■ What you have to do:
Retype each line of the items below word for word, omitting the pictures.

■ Provided entries:
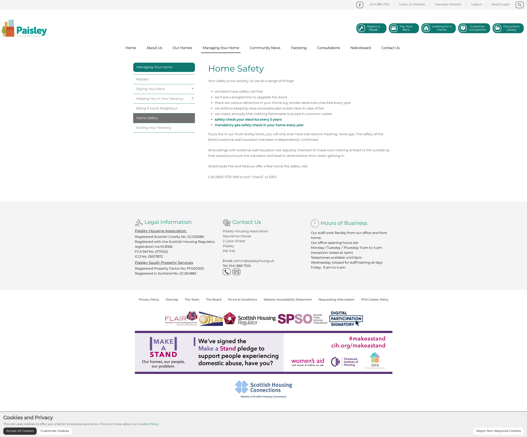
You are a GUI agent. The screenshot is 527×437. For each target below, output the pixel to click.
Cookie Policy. (148, 424)
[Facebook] (359, 4)
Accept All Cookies (20, 431)
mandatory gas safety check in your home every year (259, 125)
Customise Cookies (55, 431)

■ Exercise result:
You are a GUI agent. The screenshot is 527×437. For each target below, output the pixel to click.
Cookie Policy. (148, 424)
[Facebook] (359, 4)
Accept All Cookies (20, 431)
mandatory gas safety check in your home every year (259, 125)
Customise Cookies (55, 431)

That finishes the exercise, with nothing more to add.